In a recent statement issued on its official social media platform, the Nigerian National Petroleum Company Limited (NNPCL) has addressed growing concerns about the possibility of a surge in the pump price of Premium Motor Spirit (PMS), commonly known as petrol.
On Monday, at approximately 11:48 PM, NNPCL took to its official social media account to assure the public that it has no intentions of raising the pump price of petrol. The national oil corporation, which serves as a prominent importer of petrol in Nigeria, expressed its commitment to maintaining affordable prices for its valued customers.

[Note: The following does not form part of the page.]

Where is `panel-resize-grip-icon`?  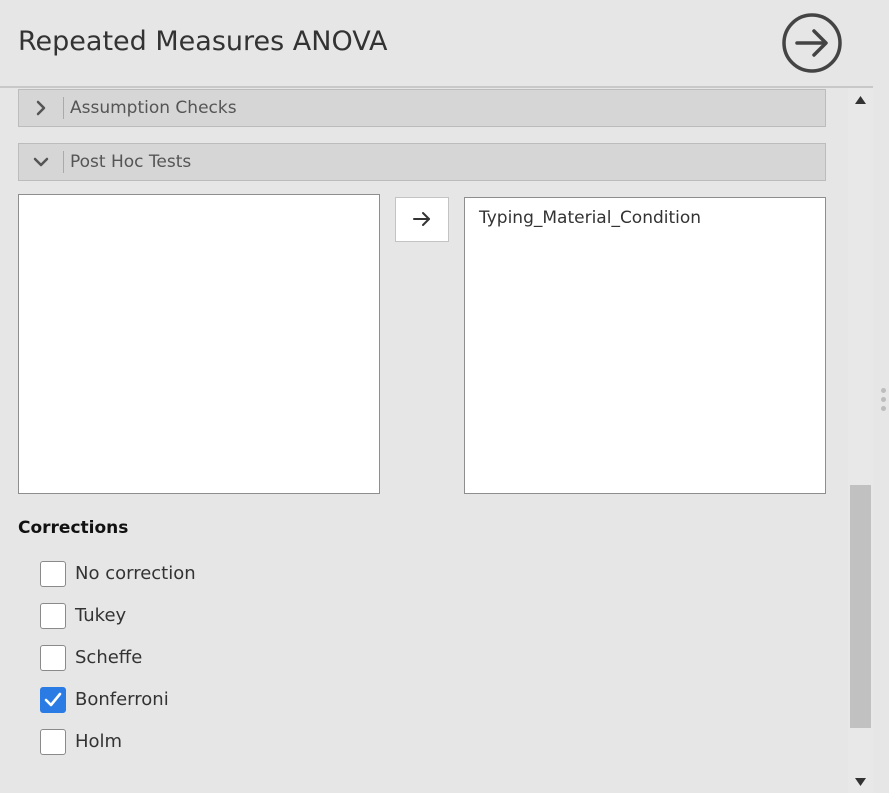 panel-resize-grip-icon is located at coordinates (883, 401).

“We wish to inform our esteemed customers that, contrary to widespread speculations, NNPCL Retail has no plans to increase the pump prices of PMS. We deeply value your patronage and encourage you to continue enjoying our high-quality products at the most reasonable rates available at NNPCL Retail stations nationwide,” the statement read.

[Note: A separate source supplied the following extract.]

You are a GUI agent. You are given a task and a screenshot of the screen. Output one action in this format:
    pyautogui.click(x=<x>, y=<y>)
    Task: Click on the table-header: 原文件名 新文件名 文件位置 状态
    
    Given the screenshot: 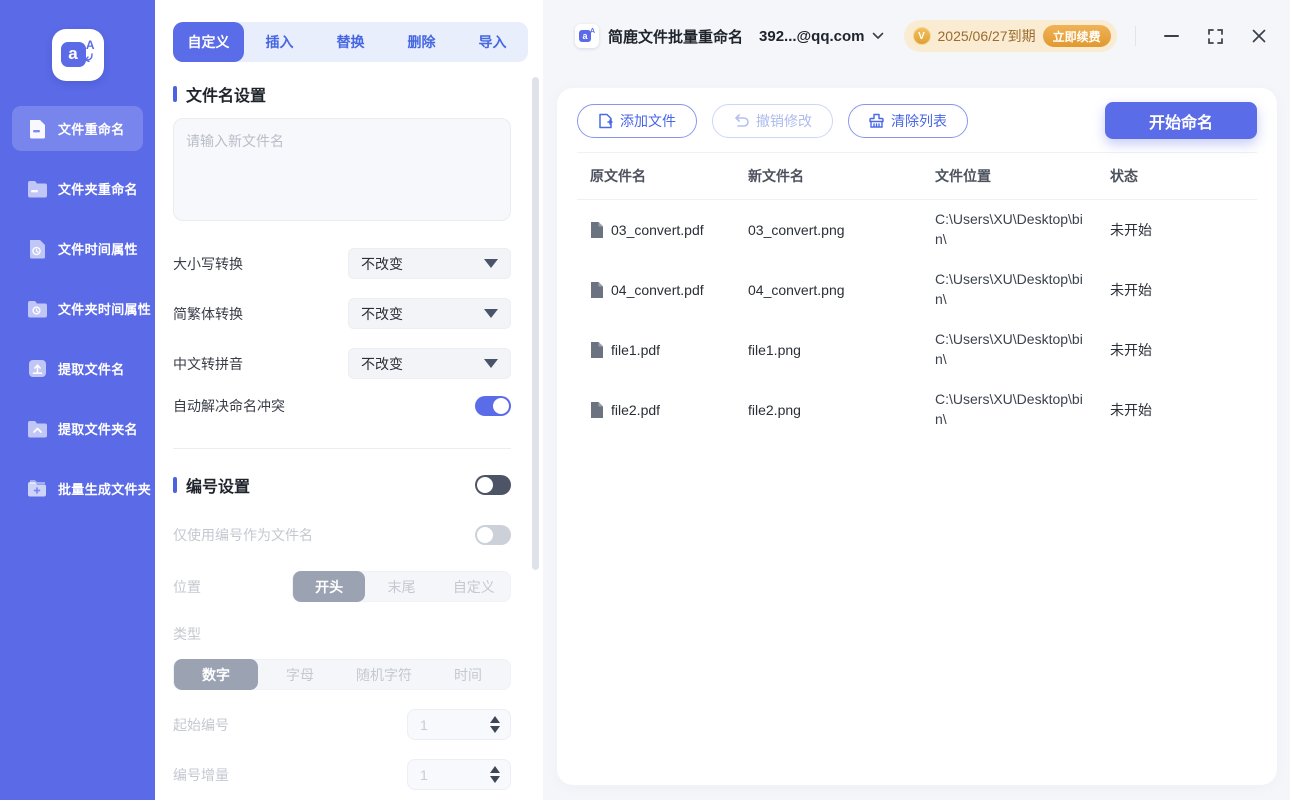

NNPCL Retail is a subsidiary of NNPCL specializing in the retail distribution of refined petroleum products.
This statement follows a warning issued by oil marketers on Sunday, who indicated that petrol prices could rise significantly in the coming weeks, reaching a range of N680 to N720 per litre. The projected increase was attributed to the fluctuating exchange rate of the Nigerian Naira to the US Dollar, with the dollar trading between N910 and N950 on the parallel market.

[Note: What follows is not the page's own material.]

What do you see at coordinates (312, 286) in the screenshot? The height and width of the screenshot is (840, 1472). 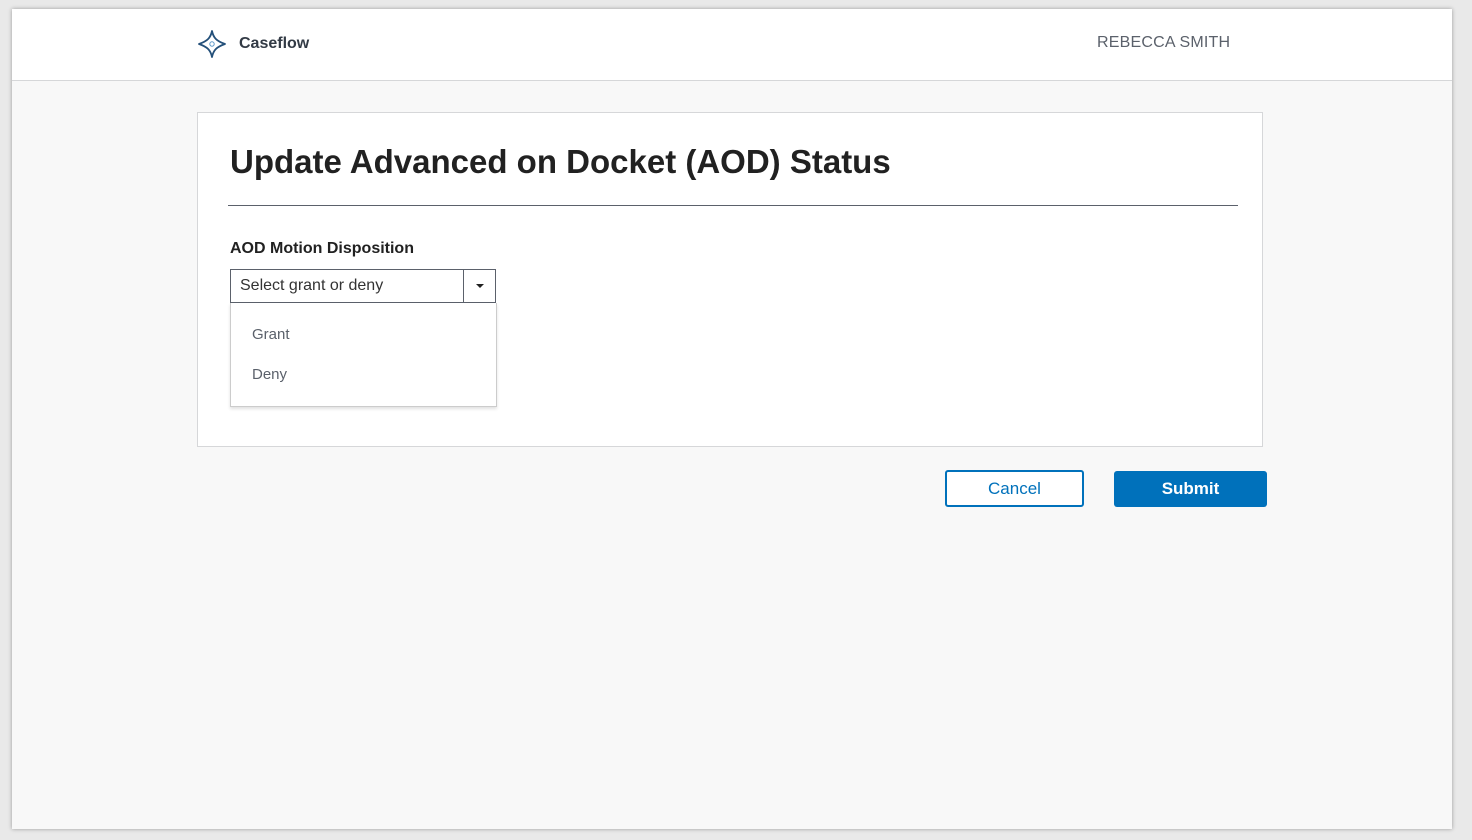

Oil marketers also revealed that the scarcity of foreign exchange was hindering their ability to import petrol, causing delays and uncertainty in the market. They highlighted the challenges of securing foreign exchange through the Central Bank of Nigeria’s Importers and Exporters’ official window, which offered a lower exchange rate of around $740 per litre but lacked liquidity to facilitate the required importation of PMS.
The ongoing negotiations between stakeholders in the petroleum industry have also caught the attention of the Nigeria Labour Congress (NLC). The NLC issued a stern warning on Monday that it would initiate a nationwide strike without formal notice if marketers proceeded to increase the pump price of petrol before concluding ongoing negotiations. NLC President Joe Ajaero further urged the Federal Government to address the devaluation of the naira, emphasizing its impact on the economy.
This latest development comes in the aftermath of the fuel subsidy removal in May, which triggered organized labor’s attempt to strike due to soaring prices of goods and services. However, the Federal Government obtained an injunction from the National Industrial Court, preventing the labor movement from engaging in the strike action.